PROVIDED TEXT Start Marker
Conclusion: WTAP is highly expressed in HGSOC, and indicates a worse survival outcome. Therefore, it is highly possible that WTAP has a prognostic implication in the patients of HGSOC. In addition, WTAP down-regulation also plays a tumor suppressor role in 3AO and SKOV3 cell lines.
Keywords: WTAP, ovarian cancer, diagnosis, tumor suppression
Introduction
Ovarian cancer is currently the fourth most common cause regarding cancer deaths among females. In 2018, the estimated number of new cases that would be diagnosed as ovarian cancer is about 22,240, and would result in approximately 14,070 deaths in the United States. Epithelial ovarian cancer accounts for more than 90% of all cases of ovarian cancer, and consists of mucinous, endometrioid, clear cell, high-grade and low-grade serous ovarian cancer, and a few other histological types. The five-year survival of serous ovarian carcinoma (SOC) is 43%, which is lower than other types.1 The benign and borderline ovarian tumors always progress slowly and have a much better outcome,2 while the malignant ovarian cancer is more aggressive, characterized by its rapid metastasis and the occurrence of severe complications.3 Unfortunately, due to the absence of obvious symptoms and early screening tests, a majority of epithelial ovarian cancer patients are diagnosed at advanced stages, and 75% of these patients would finally die of their diseases.4 Hence, the importance of researching the early diagnostic method and new prognostic biomarkers is further highlighting.
Wilms’ tumor 1-associating protein (WTAP) is a ubiquitously expressed nuclear protein, which was first identified for its specific interaction with WT1 (Wilms’ tumor 1), a protein playing an essential role in normal development of the urogenital system.5 The function of WT1 is controversial because it mutates in a subset of patients with Wilms’ tumor and is always regarded as a cancer suppressor,6 but some recent studies have shown that nuclear WT1 expression level was associated with metastatic ovarian cancer.7,8 WTAP was also shown to act as an oncogene and was related to malignant tumors closely. For instance, WTAP promoted tumor growth in colorectal cancer through Wnt signaling pathway by negatively regulating WT1.9 Furthermore, nuclear WTAP expression was believed to be an independent prognostic biomarker of pancreatic ductal adenocarcinoma.10 In renal cell carcinoma, WTAP promoted cancer proliferation via enhancing the stability of CDK2 mRNA by directly binding to CDK2 transcript.11 In diffuse large B-cell lymphoma, WTAP not only increased proliferation, but also counteracted Etoposide-mediated apoptosis, which indicated a poor chemotherapy sensitivity.12 Noticeably, WTAP gene is located on chromosome 6q25.3 in human, a region concerned to be associated with ovarian cancer.13
To the best of our knowledge, this study is the first investigation to show the WTAP expression in different ovarian tumors, and its relevance to the clinical features of high-grade serous ovarian carcinoma (HGSOC) patients. Besides, the study revealed the influence of WTAP on the malignant biological behaviors of ovarian cancer cell lines.
PROVIDED TEXT End Marker
▸ **WHAT YOU HAVE TO DO**:
In the provided text, what is the five-year survival rate of serous ovarian carcinoma?
PROVIDED MATERIAL Start Marker
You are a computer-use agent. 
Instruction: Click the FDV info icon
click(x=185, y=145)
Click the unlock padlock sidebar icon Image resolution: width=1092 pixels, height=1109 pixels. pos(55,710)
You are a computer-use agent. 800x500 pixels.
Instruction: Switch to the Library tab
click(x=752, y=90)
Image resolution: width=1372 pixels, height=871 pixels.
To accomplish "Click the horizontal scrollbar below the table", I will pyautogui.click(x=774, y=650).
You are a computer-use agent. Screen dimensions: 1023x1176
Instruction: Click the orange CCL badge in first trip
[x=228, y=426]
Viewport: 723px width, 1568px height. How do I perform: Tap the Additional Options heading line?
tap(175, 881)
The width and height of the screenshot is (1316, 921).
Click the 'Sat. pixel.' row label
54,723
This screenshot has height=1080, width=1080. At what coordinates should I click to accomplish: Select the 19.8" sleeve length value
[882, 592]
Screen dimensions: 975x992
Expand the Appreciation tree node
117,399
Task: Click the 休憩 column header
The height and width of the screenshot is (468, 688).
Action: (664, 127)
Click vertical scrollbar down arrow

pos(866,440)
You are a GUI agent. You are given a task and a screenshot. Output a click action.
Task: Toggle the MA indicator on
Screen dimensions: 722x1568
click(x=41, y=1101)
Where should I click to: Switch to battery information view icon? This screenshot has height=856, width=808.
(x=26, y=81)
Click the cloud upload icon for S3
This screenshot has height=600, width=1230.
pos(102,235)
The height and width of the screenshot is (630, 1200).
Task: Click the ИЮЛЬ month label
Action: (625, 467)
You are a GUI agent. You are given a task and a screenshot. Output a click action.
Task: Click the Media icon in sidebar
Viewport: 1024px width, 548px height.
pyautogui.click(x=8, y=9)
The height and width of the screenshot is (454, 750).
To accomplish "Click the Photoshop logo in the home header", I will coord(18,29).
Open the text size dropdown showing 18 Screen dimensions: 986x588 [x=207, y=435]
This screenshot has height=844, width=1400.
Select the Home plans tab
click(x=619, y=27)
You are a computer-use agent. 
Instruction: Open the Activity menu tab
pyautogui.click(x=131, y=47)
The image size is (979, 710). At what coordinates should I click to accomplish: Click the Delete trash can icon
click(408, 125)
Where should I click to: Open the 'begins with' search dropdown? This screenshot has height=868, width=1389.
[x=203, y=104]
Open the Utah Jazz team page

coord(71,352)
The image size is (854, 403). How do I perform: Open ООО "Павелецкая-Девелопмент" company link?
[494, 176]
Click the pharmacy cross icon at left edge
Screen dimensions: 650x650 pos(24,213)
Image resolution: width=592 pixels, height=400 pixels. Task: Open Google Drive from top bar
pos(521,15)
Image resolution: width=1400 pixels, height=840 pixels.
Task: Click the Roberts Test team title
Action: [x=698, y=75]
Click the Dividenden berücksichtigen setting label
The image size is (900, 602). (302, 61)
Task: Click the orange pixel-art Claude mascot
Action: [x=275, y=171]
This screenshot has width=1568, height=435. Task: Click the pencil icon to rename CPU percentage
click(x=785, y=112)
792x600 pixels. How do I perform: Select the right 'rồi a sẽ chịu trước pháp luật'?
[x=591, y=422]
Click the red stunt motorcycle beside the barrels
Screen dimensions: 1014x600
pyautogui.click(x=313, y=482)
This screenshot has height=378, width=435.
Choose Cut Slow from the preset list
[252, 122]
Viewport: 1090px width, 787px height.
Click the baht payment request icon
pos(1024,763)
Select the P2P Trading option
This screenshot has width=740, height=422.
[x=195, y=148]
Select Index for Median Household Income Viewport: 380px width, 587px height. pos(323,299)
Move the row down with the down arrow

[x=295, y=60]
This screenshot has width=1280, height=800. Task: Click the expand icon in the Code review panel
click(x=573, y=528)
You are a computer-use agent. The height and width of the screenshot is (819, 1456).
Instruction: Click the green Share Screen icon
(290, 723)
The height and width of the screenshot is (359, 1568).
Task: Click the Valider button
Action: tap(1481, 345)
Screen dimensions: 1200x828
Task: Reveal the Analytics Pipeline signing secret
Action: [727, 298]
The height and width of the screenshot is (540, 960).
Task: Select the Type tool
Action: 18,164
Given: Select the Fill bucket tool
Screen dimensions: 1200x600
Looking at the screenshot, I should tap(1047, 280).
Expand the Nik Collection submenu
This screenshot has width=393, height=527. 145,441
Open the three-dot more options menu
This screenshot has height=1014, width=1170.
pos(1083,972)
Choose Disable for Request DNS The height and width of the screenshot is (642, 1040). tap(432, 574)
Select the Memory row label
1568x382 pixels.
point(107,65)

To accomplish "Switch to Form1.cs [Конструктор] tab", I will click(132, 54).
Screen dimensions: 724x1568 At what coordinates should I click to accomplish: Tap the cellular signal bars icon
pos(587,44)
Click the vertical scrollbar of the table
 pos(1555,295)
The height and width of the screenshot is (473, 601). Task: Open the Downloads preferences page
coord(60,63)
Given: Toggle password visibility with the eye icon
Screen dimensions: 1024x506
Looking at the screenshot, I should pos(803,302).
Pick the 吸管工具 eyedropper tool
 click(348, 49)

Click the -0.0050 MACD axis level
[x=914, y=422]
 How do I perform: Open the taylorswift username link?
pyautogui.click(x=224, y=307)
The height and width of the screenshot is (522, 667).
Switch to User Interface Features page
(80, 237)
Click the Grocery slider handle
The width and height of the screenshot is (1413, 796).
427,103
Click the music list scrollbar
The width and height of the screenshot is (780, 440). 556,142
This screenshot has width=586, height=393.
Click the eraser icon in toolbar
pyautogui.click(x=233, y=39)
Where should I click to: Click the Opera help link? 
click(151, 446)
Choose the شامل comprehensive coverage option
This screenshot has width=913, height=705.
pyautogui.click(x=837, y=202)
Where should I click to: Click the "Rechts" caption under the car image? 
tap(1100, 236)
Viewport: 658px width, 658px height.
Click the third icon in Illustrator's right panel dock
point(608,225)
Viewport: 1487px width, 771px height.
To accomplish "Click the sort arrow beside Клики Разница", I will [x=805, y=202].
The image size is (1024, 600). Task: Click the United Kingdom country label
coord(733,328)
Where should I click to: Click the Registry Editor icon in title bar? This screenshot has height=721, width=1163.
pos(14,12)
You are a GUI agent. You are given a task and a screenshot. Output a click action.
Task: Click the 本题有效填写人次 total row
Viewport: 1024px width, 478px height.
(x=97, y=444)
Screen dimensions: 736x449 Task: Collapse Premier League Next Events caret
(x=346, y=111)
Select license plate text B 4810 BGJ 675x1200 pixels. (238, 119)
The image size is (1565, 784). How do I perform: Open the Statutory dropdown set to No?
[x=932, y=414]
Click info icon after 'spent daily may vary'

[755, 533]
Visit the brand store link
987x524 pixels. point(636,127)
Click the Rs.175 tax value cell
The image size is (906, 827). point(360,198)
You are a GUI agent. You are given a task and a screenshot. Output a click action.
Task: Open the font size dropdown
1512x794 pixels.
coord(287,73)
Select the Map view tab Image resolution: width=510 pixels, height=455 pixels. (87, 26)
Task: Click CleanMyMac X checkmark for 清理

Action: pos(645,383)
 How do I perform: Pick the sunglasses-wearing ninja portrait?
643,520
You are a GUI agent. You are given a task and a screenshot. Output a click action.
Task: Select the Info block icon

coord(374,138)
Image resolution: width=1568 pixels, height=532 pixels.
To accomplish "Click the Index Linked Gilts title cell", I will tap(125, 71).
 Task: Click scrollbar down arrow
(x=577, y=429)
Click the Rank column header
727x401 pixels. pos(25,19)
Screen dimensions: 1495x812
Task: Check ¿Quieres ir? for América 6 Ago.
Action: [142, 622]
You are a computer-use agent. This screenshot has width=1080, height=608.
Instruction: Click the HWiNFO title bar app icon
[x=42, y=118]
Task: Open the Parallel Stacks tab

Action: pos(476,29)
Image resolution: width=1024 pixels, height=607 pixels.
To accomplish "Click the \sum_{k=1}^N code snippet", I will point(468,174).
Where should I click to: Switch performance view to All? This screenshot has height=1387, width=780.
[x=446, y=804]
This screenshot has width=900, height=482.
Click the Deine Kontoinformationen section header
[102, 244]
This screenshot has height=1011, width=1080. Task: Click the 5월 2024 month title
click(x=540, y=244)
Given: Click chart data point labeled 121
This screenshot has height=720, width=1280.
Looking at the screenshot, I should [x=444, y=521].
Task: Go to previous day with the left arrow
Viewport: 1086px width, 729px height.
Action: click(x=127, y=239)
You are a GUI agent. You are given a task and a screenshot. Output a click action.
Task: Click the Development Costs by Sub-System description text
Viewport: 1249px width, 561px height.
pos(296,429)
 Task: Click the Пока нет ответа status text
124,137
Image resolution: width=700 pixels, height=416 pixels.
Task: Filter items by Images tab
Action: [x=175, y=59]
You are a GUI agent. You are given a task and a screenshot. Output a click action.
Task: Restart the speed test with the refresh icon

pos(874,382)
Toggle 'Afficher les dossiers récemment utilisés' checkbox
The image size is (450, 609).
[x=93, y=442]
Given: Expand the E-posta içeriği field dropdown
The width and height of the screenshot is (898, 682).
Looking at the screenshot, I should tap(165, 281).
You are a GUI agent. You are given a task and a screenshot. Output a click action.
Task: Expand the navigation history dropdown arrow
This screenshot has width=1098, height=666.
PROVIDED MATERIAL End Marker
▸ **REPLY TO THE EXERCISE**:
43%